Assistant Professor of Biochemistry and Molecular Biology, and Dorothy Foehr Huck and J. Lloyd Huck Early Career Chair in Biochemistry and Molecular Biology
Melanie McReynolds.

About Me

Dr. Melanie R. McReynolds is a HHMI Hanna H. Gray Fellow and Rising Assistant Professor at the Pennsylvania State University, where her research focuses on the intersection of metabolic decline and aging. Melanie holds a B.S. degree in Chemistry and Physics from Alcorn State University. She participated in the NIH funded Alcorn State to Penn State Bridges to the Doctorate Program where she obtained her M.S. degree in Biological Sciences. Dr. McReynolds completed her Ph.D. in Biochemistry, Microbiology and Molecular Biology at the Pennsylvania State University. Melanie was recognized as a Rising Star on the CellPress list of Top 100 Inspiring Black Scientists in America during her postdoctoral tenure at Princeton University and aims to inspire the next generation of scientists to trust that all things will work together for those who believe. Melanie a biochemist specializing in understanding the connection between metabolic stress and aging. She has over a decade of research, mentoring, and teaching experience that she is excited to offer back to the Penn State Community. Melanie is on the trajectory to establish her independent research group, where her lab will shed light on metabolic aging and disease. She is returning to Penn State as the Dorothy Foehr Huck and J. Lloyd Huck Early Career Chair in Biochemistry and Molecular Biology—effective January 2022.

 

Program or Departmental Affiliations

 

Editorial Boards & Professional Organizations

  • Liaison, HHMI Hanna H. Gray Fellows Program

  • Editorial Board Member, Physiological Genomics

 

Research Summary

Aging is the strongest risk factor for the most prevalent diseases in developed nations, including cancer, diabetes, cardiovascular, and neurodegenerative disorders. Demographics are projected to continue to shift toward aged individuals within our population. Therefore, to identify mechanisms that will promote healthier aging in the 21st century, my research program aims to explore the intersection between metabolic decline and aging. I hope to discover how NAD+ homeostasis is achieved, and more generally how metabolism responds to stress-induced perturbations. By improving our understanding of the in vivo metabolic fluxes that occur in stress-induced aged models, we expect to uncover targetable molecular mechanisms that will enable the development of therapeutics and nutraceuticals to restore youthful metabolism.

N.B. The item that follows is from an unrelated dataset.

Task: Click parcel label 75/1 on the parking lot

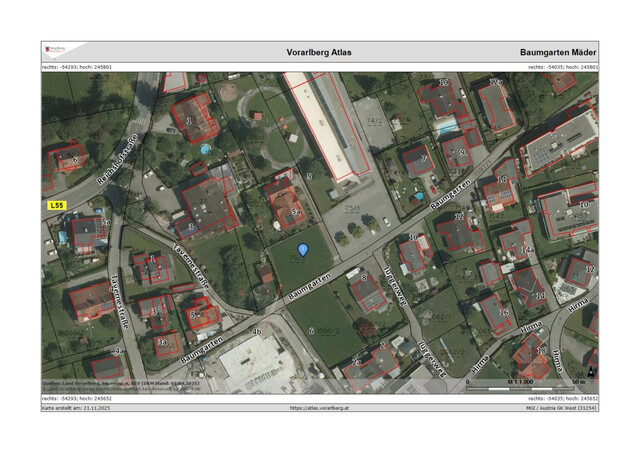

I am broadly interested in understanding the biochemistry behind aging, and its intersection with stress, with the long-term goal of identifying strategies that promote healthier aging. Characterizing metabolic adaptation to acute and chronic stress in aged-related disease models will help illuminate age-related metabolic defects and reveal metabolic homeostasis mechanisms (Figure 1). As a scientist working at the interface of chemistry and biology, my research program will take advantage of high-resolution liquid-chromatography mass spectrometry (HR-LCMS) coupled to in vivo isotope tracing to: 1) elucidate how NAD+ homeostasis is achieved and fails over the lifespan, 2) uncover how toxic circulating small molecules contribute to aging and aged-related disorders, and 3) reveal stress-induced metabolic alterations in aging and aged-related disorders.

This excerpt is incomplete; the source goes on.